DIRECTION: Update the records below by replacing each occurrence of "GUI agent" with "interface assistant", leaving everything else unchanged.

■ ■ ■ ■ ■ ■ ■

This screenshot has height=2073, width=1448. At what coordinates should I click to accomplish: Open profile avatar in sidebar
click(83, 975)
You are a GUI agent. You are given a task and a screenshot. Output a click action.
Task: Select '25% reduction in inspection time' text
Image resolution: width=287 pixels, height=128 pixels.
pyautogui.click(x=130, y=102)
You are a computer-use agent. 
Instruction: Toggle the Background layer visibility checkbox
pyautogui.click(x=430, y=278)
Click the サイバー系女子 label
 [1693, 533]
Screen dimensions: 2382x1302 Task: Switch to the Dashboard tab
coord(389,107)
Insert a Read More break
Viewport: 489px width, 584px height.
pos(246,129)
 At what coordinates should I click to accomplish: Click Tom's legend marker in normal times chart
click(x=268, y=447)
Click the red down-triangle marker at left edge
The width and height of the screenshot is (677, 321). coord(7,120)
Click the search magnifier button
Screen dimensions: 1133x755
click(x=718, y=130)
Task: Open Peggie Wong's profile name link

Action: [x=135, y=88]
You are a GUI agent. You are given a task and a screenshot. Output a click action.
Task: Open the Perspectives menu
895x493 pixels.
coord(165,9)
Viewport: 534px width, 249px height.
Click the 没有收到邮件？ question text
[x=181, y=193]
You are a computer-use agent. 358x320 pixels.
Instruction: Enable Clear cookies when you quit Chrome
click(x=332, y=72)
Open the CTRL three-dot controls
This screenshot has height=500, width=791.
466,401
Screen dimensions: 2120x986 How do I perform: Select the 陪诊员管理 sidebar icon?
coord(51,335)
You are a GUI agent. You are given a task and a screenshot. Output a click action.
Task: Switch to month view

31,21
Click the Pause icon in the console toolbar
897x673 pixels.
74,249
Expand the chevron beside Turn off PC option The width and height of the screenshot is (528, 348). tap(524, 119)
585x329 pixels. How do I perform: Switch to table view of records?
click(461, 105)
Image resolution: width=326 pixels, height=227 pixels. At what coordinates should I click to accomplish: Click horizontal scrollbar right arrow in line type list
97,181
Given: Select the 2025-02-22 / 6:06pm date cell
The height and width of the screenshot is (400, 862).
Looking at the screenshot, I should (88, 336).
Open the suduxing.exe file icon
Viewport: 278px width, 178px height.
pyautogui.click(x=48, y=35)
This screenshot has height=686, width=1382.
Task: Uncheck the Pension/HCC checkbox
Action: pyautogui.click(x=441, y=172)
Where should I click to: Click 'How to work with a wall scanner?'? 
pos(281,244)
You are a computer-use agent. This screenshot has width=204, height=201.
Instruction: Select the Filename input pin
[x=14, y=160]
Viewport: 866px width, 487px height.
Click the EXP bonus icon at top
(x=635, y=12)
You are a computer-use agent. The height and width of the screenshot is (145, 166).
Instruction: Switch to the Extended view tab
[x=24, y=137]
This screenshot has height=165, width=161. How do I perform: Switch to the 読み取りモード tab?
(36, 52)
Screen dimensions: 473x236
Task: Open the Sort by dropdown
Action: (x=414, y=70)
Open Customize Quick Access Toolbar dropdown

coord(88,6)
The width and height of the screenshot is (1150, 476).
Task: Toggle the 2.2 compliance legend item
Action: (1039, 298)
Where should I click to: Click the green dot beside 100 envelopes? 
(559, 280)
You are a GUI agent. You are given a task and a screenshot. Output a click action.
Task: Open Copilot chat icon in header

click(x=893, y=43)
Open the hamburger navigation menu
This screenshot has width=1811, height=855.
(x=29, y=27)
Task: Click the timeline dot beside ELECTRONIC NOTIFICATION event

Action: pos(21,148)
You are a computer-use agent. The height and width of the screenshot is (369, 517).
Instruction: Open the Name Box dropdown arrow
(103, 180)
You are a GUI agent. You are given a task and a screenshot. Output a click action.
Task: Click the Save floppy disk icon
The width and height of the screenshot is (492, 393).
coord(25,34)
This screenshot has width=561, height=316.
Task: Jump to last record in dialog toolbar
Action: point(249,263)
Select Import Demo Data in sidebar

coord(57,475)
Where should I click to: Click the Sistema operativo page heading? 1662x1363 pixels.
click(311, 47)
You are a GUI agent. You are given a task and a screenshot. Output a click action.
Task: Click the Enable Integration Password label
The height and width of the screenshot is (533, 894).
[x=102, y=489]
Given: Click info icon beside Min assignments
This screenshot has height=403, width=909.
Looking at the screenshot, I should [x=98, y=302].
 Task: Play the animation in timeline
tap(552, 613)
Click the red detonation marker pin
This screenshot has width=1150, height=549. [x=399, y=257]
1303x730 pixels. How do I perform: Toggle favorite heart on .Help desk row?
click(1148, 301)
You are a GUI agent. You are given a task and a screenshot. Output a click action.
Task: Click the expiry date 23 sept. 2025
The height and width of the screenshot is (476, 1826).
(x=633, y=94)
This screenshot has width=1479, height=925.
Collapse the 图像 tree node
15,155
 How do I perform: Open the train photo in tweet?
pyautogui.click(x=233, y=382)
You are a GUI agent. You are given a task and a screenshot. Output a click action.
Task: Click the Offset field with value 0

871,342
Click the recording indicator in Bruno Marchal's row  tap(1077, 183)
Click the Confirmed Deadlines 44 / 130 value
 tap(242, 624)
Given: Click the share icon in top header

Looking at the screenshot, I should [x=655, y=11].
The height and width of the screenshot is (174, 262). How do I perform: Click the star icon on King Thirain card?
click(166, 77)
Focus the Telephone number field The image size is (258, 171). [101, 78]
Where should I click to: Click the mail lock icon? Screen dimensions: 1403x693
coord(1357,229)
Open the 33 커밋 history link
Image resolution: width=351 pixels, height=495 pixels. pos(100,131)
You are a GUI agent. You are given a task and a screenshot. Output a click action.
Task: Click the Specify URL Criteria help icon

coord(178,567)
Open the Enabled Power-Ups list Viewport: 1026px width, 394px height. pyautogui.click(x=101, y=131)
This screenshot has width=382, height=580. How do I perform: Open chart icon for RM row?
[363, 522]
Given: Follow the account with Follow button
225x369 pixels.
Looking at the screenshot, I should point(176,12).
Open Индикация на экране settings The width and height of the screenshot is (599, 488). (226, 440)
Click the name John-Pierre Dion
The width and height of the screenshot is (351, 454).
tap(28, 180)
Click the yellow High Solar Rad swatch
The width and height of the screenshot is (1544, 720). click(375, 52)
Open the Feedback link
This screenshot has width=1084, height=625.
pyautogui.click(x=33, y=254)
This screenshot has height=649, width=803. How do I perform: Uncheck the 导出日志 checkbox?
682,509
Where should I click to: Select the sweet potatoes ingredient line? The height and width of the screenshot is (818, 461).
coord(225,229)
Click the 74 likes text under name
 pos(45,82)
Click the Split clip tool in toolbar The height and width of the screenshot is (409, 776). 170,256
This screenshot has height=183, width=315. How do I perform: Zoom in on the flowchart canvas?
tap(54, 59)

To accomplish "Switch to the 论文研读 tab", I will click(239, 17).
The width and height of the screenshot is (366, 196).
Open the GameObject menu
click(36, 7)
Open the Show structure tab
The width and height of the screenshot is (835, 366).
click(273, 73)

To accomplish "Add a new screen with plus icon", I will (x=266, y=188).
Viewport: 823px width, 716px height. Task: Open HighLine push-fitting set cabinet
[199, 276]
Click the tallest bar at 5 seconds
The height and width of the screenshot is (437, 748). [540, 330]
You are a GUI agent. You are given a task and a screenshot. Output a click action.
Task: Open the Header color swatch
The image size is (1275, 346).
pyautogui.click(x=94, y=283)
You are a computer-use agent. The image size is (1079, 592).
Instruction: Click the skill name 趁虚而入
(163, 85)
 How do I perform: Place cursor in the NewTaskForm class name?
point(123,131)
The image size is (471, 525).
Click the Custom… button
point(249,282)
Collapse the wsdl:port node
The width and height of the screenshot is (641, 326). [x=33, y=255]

■ ■ ■ ■ ■ ■ ■

COMPLETED EXERCISE:
This screenshot has height=2073, width=1448. At what coordinates should I click to accomplish: Open profile avatar in sidebar
click(83, 975)
You are a interface assistant. You are given a task and a screenshot. Output a click action.
Task: Select '25% reduction in inspection time' text
Image resolution: width=287 pixels, height=128 pixels.
pyautogui.click(x=130, y=102)
You are a computer-use agent. 
Instruction: Toggle the Background layer visibility checkbox
pyautogui.click(x=430, y=278)
Click the サイバー系女子 label
 [1693, 533]
Screen dimensions: 2382x1302 Task: Switch to the Dashboard tab
coord(389,107)
Insert a Read More break
Viewport: 489px width, 584px height.
pos(246,129)
 At what coordinates should I click to accomplish: Click Tom's legend marker in normal times chart
click(x=268, y=447)
Click the red down-triangle marker at left edge
The width and height of the screenshot is (677, 321). coord(7,120)
Click the search magnifier button
Screen dimensions: 1133x755
click(x=718, y=130)
Task: Open Peggie Wong's profile name link

Action: [x=135, y=88]
You are a interface assistant. You are given a task and a screenshot. Output a click action.
Task: Open the Perspectives menu
895x493 pixels.
coord(165,9)
Viewport: 534px width, 249px height.
Click the 没有收到邮件？ question text
[x=181, y=193]
You are a computer-use agent. 358x320 pixels.
Instruction: Enable Clear cookies when you quit Chrome
click(x=332, y=72)
Open the CTRL three-dot controls
This screenshot has height=500, width=791.
466,401
Screen dimensions: 2120x986 How do I perform: Select the 陪诊员管理 sidebar icon?
coord(51,335)
You are a interface assistant. You are given a task and a screenshot. Output a click action.
Task: Switch to month view

31,21
Click the Pause icon in the console toolbar
897x673 pixels.
74,249
Expand the chevron beside Turn off PC option The width and height of the screenshot is (528, 348). tap(524, 119)
585x329 pixels. How do I perform: Switch to table view of records?
click(461, 105)
Image resolution: width=326 pixels, height=227 pixels. At what coordinates should I click to accomplish: Click horizontal scrollbar right arrow in line type list
97,181
Given: Select the 2025-02-22 / 6:06pm date cell
The height and width of the screenshot is (400, 862).
Looking at the screenshot, I should (88, 336).
Open the suduxing.exe file icon
Viewport: 278px width, 178px height.
pyautogui.click(x=48, y=35)
This screenshot has height=686, width=1382.
Task: Uncheck the Pension/HCC checkbox
Action: pyautogui.click(x=441, y=172)
Where should I click to: Click 'How to work with a wall scanner?'? 
pos(281,244)
You are a computer-use agent. This screenshot has width=204, height=201.
Instruction: Select the Filename input pin
[x=14, y=160]
Viewport: 866px width, 487px height.
Click the EXP bonus icon at top
(x=635, y=12)
You are a computer-use agent. The height and width of the screenshot is (145, 166).
Instruction: Switch to the Extended view tab
[x=24, y=137]
This screenshot has height=165, width=161. How do I perform: Switch to the 読み取りモード tab?
(36, 52)
Screen dimensions: 473x236
Task: Open the Sort by dropdown
Action: (x=414, y=70)
Open Customize Quick Access Toolbar dropdown

coord(88,6)
The width and height of the screenshot is (1150, 476).
Task: Toggle the 2.2 compliance legend item
Action: (1039, 298)
Where should I click to: Click the green dot beside 100 envelopes? 
(559, 280)
You are a interface assistant. You are given a task and a screenshot. Output a click action.
Task: Open Copilot chat icon in header

click(x=893, y=43)
Open the hamburger navigation menu
This screenshot has width=1811, height=855.
(x=29, y=27)
Task: Click the timeline dot beside ELECTRONIC NOTIFICATION event

Action: pos(21,148)
You are a computer-use agent. The height and width of the screenshot is (369, 517).
Instruction: Open the Name Box dropdown arrow
(103, 180)
You are a interface assistant. You are given a task and a screenshot. Output a click action.
Task: Click the Save floppy disk icon
The width and height of the screenshot is (492, 393).
coord(25,34)
This screenshot has width=561, height=316.
Task: Jump to last record in dialog toolbar
Action: point(249,263)
Select Import Demo Data in sidebar

coord(57,475)
Where should I click to: Click the Sistema operativo page heading? 1662x1363 pixels.
click(311, 47)
You are a interface assistant. You are given a task and a screenshot. Output a click action.
Task: Click the Enable Integration Password label
The height and width of the screenshot is (533, 894).
[x=102, y=489]
Given: Click info icon beside Min assignments
This screenshot has height=403, width=909.
Looking at the screenshot, I should [x=98, y=302].
 Task: Play the animation in timeline
tap(552, 613)
Click the red detonation marker pin
This screenshot has width=1150, height=549. [x=399, y=257]
1303x730 pixels. How do I perform: Toggle favorite heart on .Help desk row?
click(1148, 301)
You are a interface assistant. You are given a task and a screenshot. Output a click action.
Task: Click the expiry date 23 sept. 2025
The height and width of the screenshot is (476, 1826).
(x=633, y=94)
This screenshot has width=1479, height=925.
Collapse the 图像 tree node
15,155
 How do I perform: Open the train photo in tweet?
pyautogui.click(x=233, y=382)
You are a interface assistant. You are given a task and a screenshot. Output a click action.
Task: Click the Offset field with value 0

871,342
Click the recording indicator in Bruno Marchal's row  tap(1077, 183)
Click the Confirmed Deadlines 44 / 130 value
 tap(242, 624)
Given: Click the share icon in top header

Looking at the screenshot, I should [x=655, y=11].
The height and width of the screenshot is (174, 262). How do I perform: Click the star icon on King Thirain card?
click(166, 77)
Focus the Telephone number field The image size is (258, 171). [101, 78]
Where should I click to: Click the mail lock icon? Screen dimensions: 1403x693
coord(1357,229)
Open the 33 커밋 history link
Image resolution: width=351 pixels, height=495 pixels. pos(100,131)
You are a interface assistant. You are given a task and a screenshot. Output a click action.
Task: Click the Specify URL Criteria help icon

coord(178,567)
Open the Enabled Power-Ups list Viewport: 1026px width, 394px height. pyautogui.click(x=101, y=131)
This screenshot has width=382, height=580. How do I perform: Open chart icon for RM row?
[363, 522]
Given: Follow the account with Follow button
225x369 pixels.
Looking at the screenshot, I should point(176,12).
Open Индикация на экране settings The width and height of the screenshot is (599, 488). (226, 440)
Click the name John-Pierre Dion
The width and height of the screenshot is (351, 454).
tap(28, 180)
Click the yellow High Solar Rad swatch
The width and height of the screenshot is (1544, 720). click(375, 52)
Open the Feedback link
This screenshot has width=1084, height=625.
pyautogui.click(x=33, y=254)
This screenshot has height=649, width=803. How do I perform: Uncheck the 导出日志 checkbox?
682,509
Where should I click to: Select the sweet potatoes ingredient line? The height and width of the screenshot is (818, 461).
coord(225,229)
Click the 74 likes text under name
 pos(45,82)
Click the Split clip tool in toolbar The height and width of the screenshot is (409, 776). 170,256
This screenshot has height=183, width=315. How do I perform: Zoom in on the flowchart canvas?
tap(54, 59)

To accomplish "Switch to the 论文研读 tab", I will click(239, 17).
The width and height of the screenshot is (366, 196).
Open the GameObject menu
click(36, 7)
Open the Show structure tab
The width and height of the screenshot is (835, 366).
click(273, 73)

To accomplish "Add a new screen with plus icon", I will (x=266, y=188).
Viewport: 823px width, 716px height. Task: Open HighLine push-fitting set cabinet
[199, 276]
Click the tallest bar at 5 seconds
The height and width of the screenshot is (437, 748). [540, 330]
You are a interface assistant. You are given a task and a screenshot. Output a click action.
Task: Open the Header color swatch
The image size is (1275, 346).
pyautogui.click(x=94, y=283)
You are a computer-use agent. The image size is (1079, 592).
Instruction: Click the skill name 趁虚而入
(163, 85)
 How do I perform: Place cursor in the NewTaskForm class name?
point(123,131)
The image size is (471, 525).
Click the Custom… button
point(249,282)
Collapse the wsdl:port node
The width and height of the screenshot is (641, 326). [x=33, y=255]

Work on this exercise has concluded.